DESCRIPTION OF THE TASK: Retype each entry verbatim. Do not include the images.

____________________

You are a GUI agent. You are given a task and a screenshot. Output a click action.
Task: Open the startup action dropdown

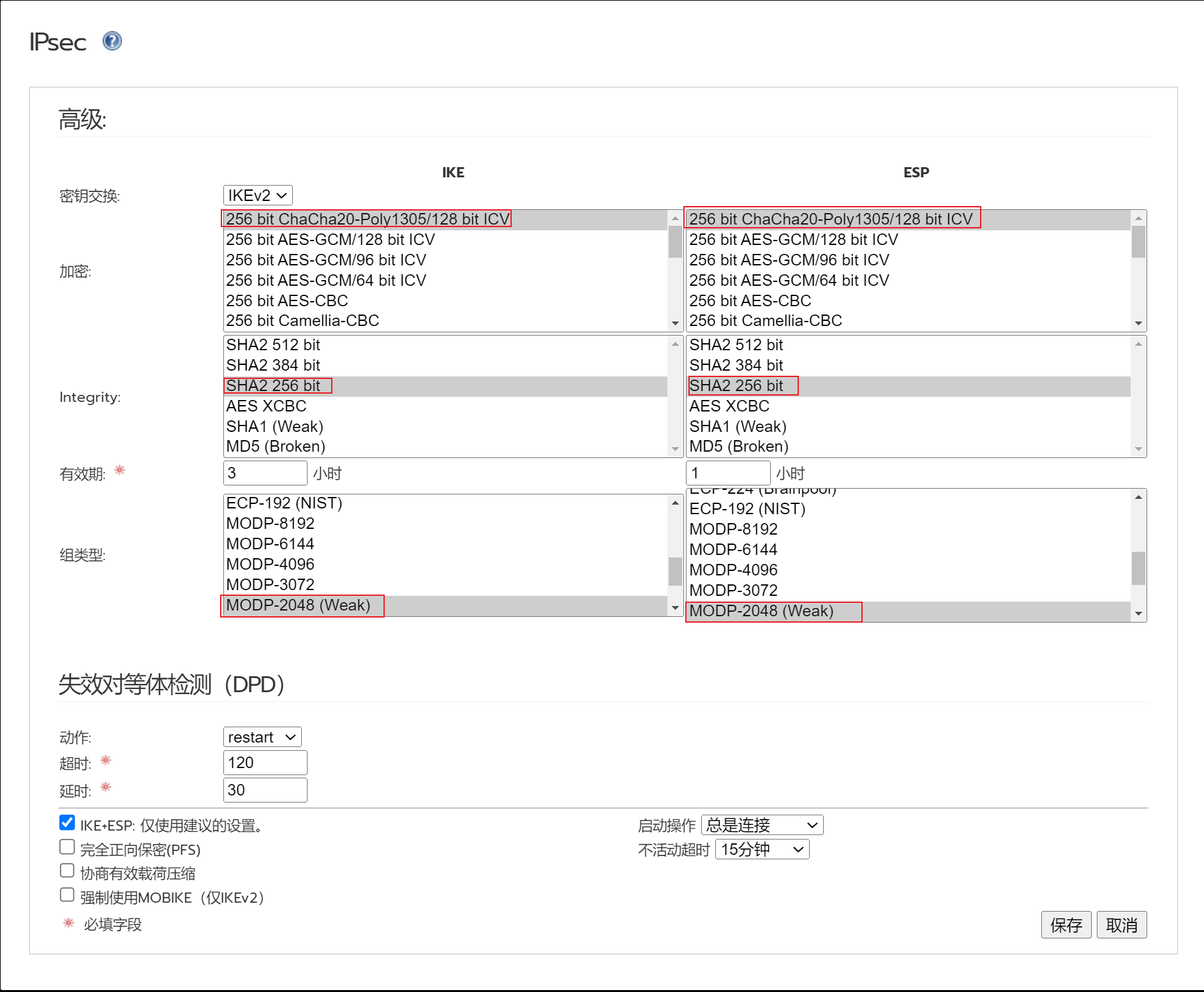click(762, 825)
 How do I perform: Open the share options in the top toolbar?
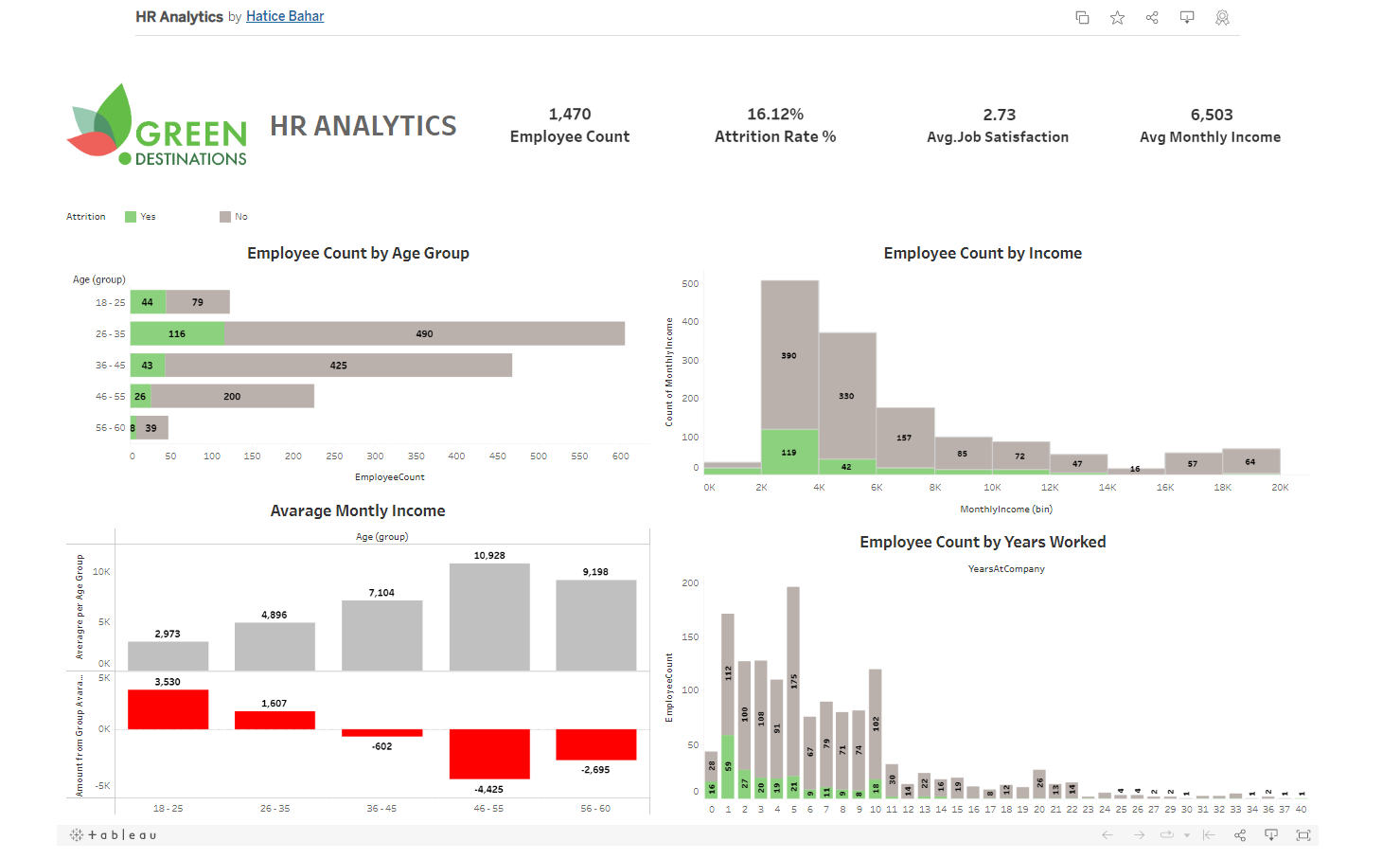[x=1151, y=17]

____________________

RESULT:
You are a GUI agent. You are given a task and a screenshot. Output a click action.
Task: Open the startup action dropdown

click(762, 825)
 How do I perform: Open the share options in the top toolbar?
[x=1151, y=17]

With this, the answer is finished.